And as I've reached middle age,
I find that I don't connect with a lot of anime,
unless it's looking at youth from a more mature perspective.
So I've been searching for a new anime series to fall in love with.
And that's when I discovered Cowboy Bebop.
I think it's time to blow this thing, get everybody in the stuff together.
Okay, three, two, one, let's jam.
I know it is weird to say that I discovered Cowboy Bebop because the show has been a cultural phenomenon for over 20 years. I mean, I knew it was a classic. I have no idea why I didn't get
around to watching it until now. And it's short. It's only 26 episodes plus a movie. And the show
blew me away on so many levels. It's set in the far future when the earth is barely habitable.
Humanity has colonized the solar system and everything is grungy and hyper-capitalistic.
And by the way, the jazz and bluegrass music I'll be playing is the soundtrack to the show,
which was written by a legendary anime composer named Yoko Kanno.

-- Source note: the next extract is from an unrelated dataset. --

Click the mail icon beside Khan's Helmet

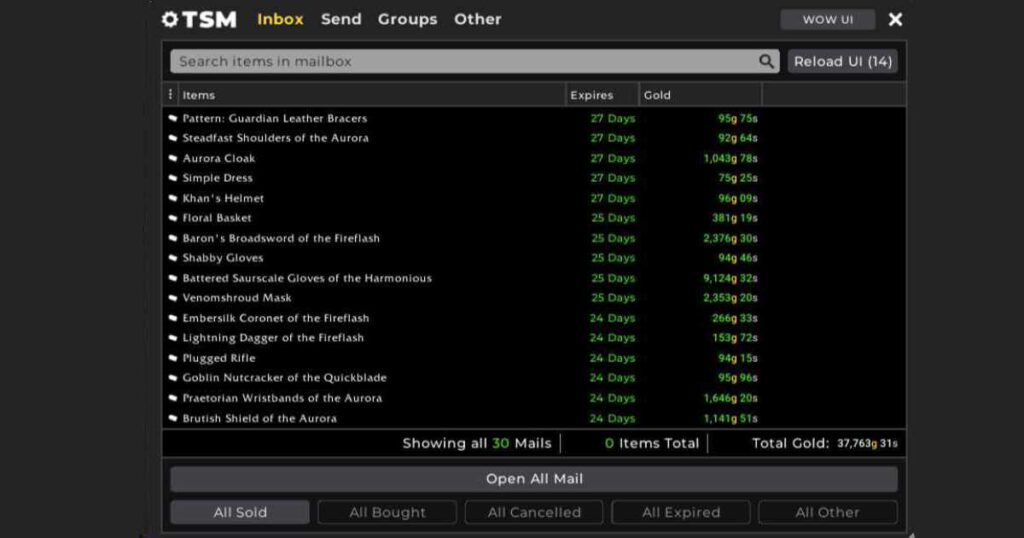point(173,198)
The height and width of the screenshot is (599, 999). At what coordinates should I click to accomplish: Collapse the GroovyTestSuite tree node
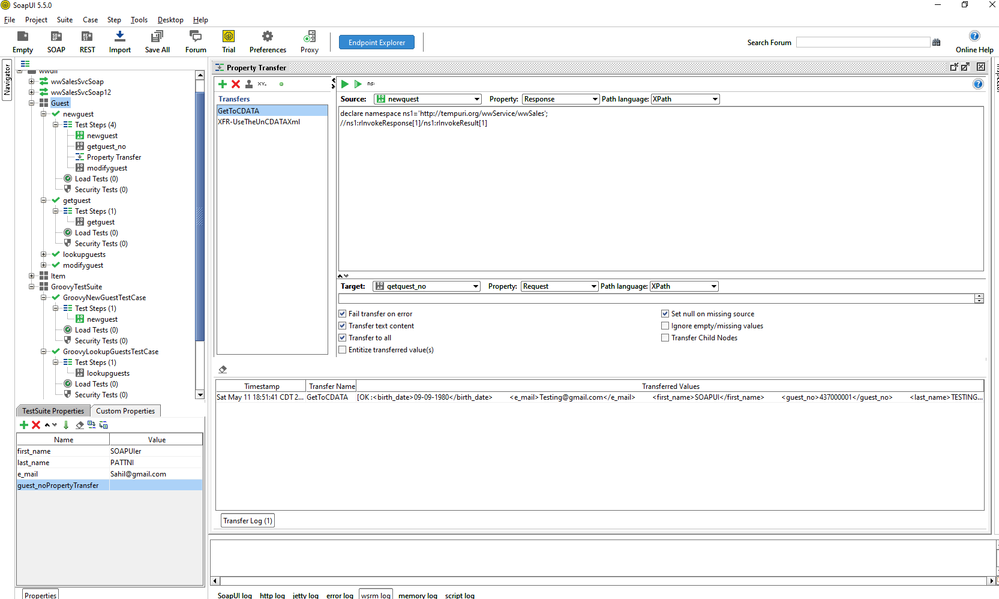(x=32, y=287)
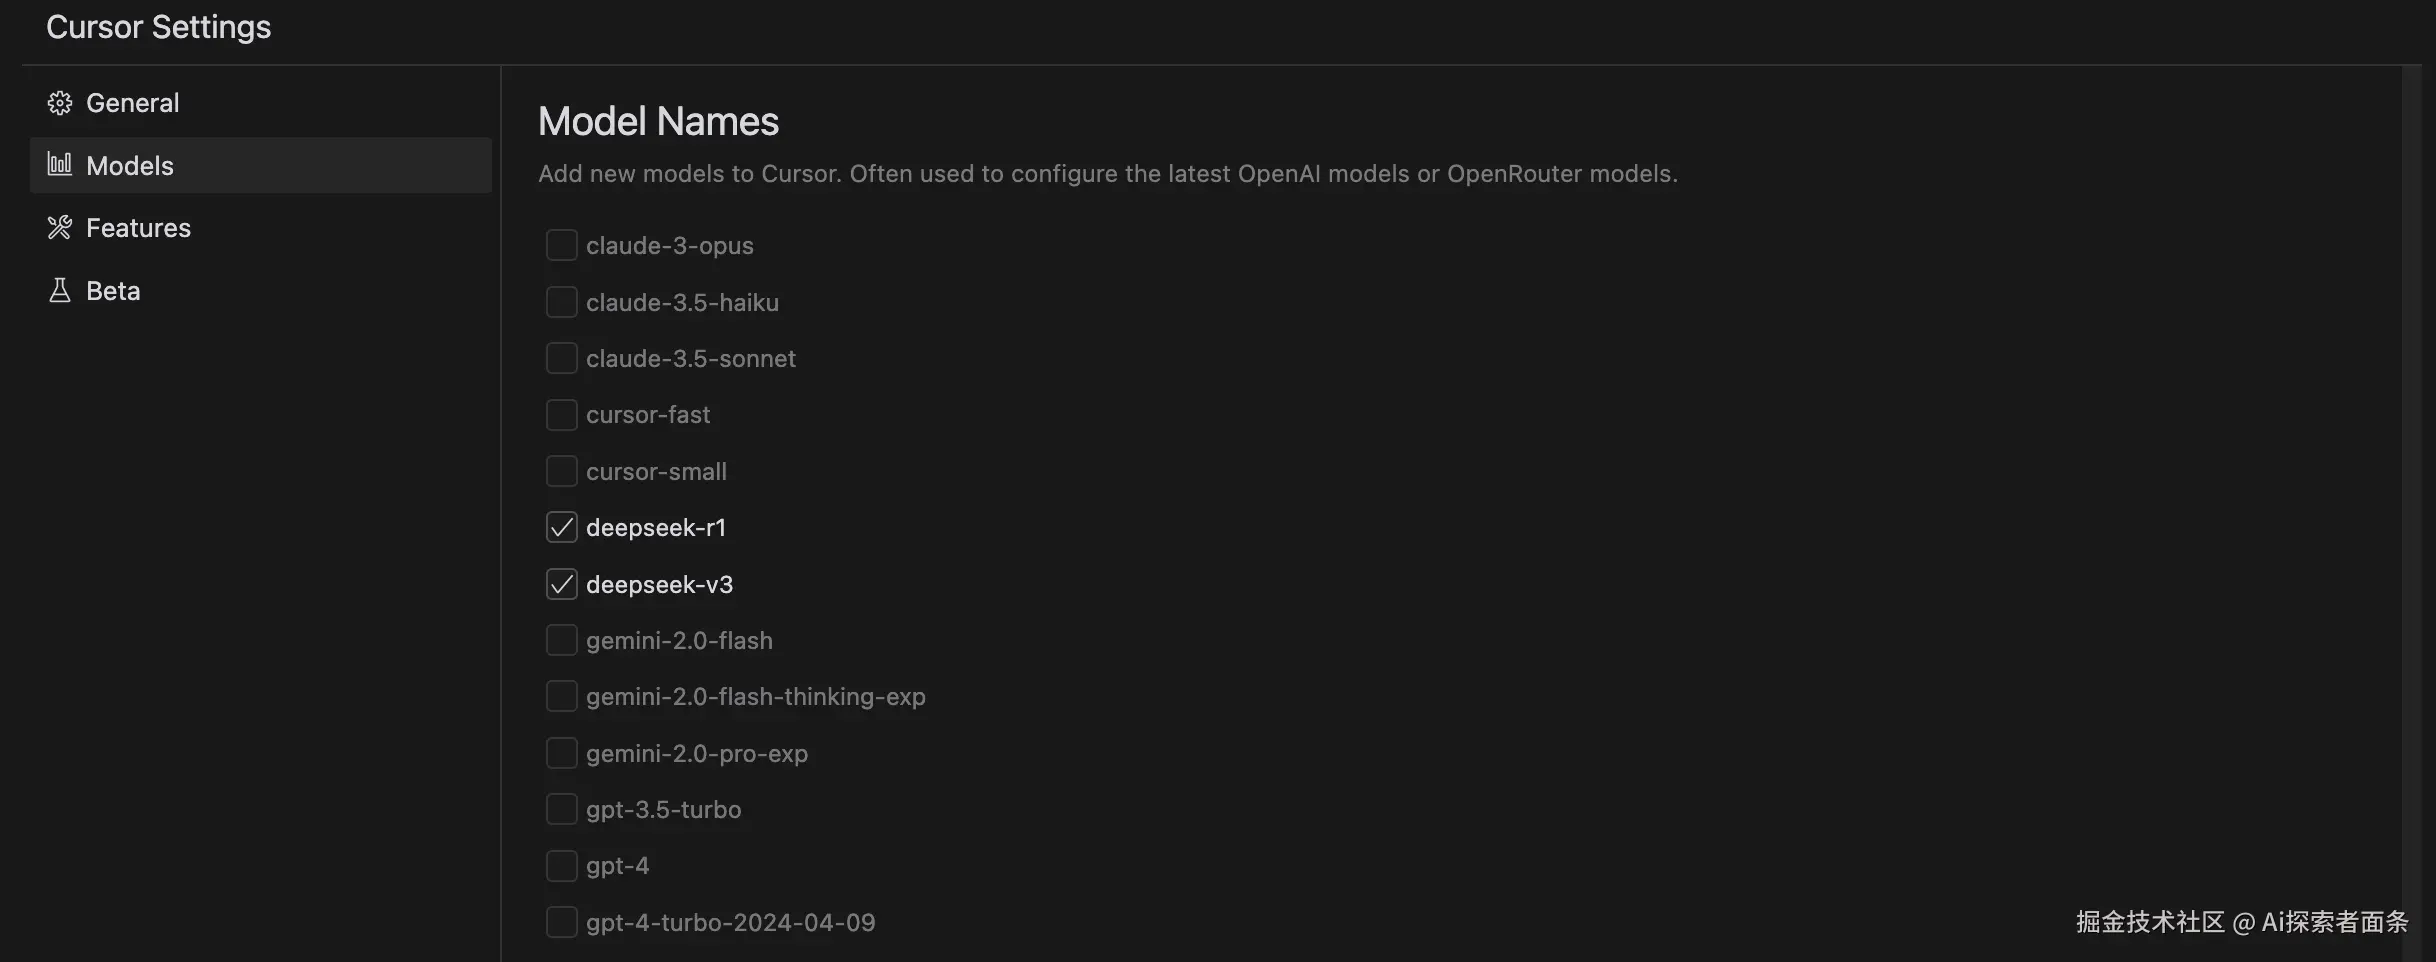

Matt Ault is the author of How Japan's Pop Culture Conquered the World,
and he's lived in Japan for years.
author of How Japan's Pop Culture Conquered the World, and he's lived in Japan for years. I think actually the soundtracks have been one of the big hurdles for a lot of anime to take off
among more mainstream audiences in the West because they tend to be based more in Japanese
idol sounds and Japanese like J-pop sounds that aren't really what Western people are used to
hearing. Whereas Cowboy Bebop has a very both new
and kind of comforting and known soundtrack at the same time.

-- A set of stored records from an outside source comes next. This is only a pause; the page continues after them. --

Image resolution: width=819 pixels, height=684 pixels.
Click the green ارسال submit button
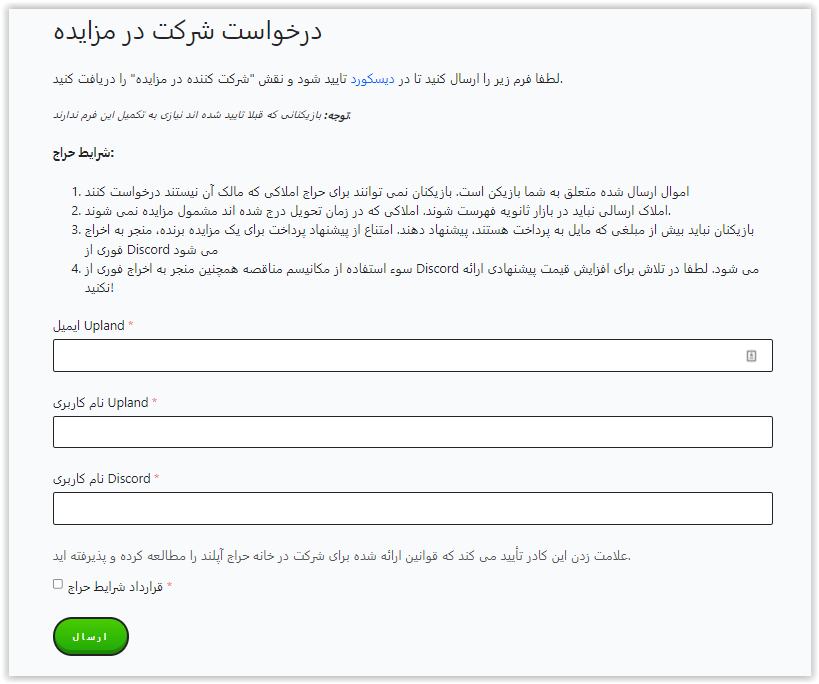click(91, 637)
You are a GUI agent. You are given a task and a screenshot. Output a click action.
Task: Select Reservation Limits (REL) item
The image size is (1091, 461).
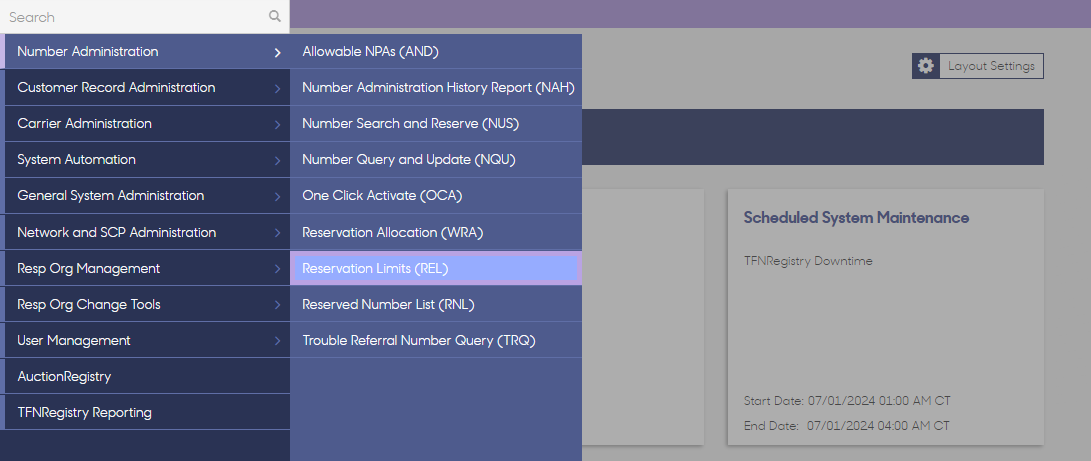click(436, 268)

Evan Minto writes for the Anime News Network and other anime sites.
He says Cowboy Bebop also came out at the peak of analog animation in Japan.
I mean, anime is still hand-drawn, but now it's all put together on computers.
And Cowboy Bebop was made in the 90s by a legendary studio called Sunrise.
Like, it's kind of them at the peak of their abilities. The animation has aged really,
really well. It's 2020 and that show still looks better, honestly, than a lot of stuff
that's coming out today. Two other things struck me about the show. First, it felt very adult. The characters have grown up
problems like earning enough money to buy food or dealing with relationships in a way that I relate
to now. Secondly, I really connected with the American-ness of the show, which is a strange thing to say about anime.
The main characters are a group of misfit bounty hunters with Western names like Spike Spiegel,
Jet Black, and Faye Valentine. The nickname for a bounty hunter in this world is a cowboy.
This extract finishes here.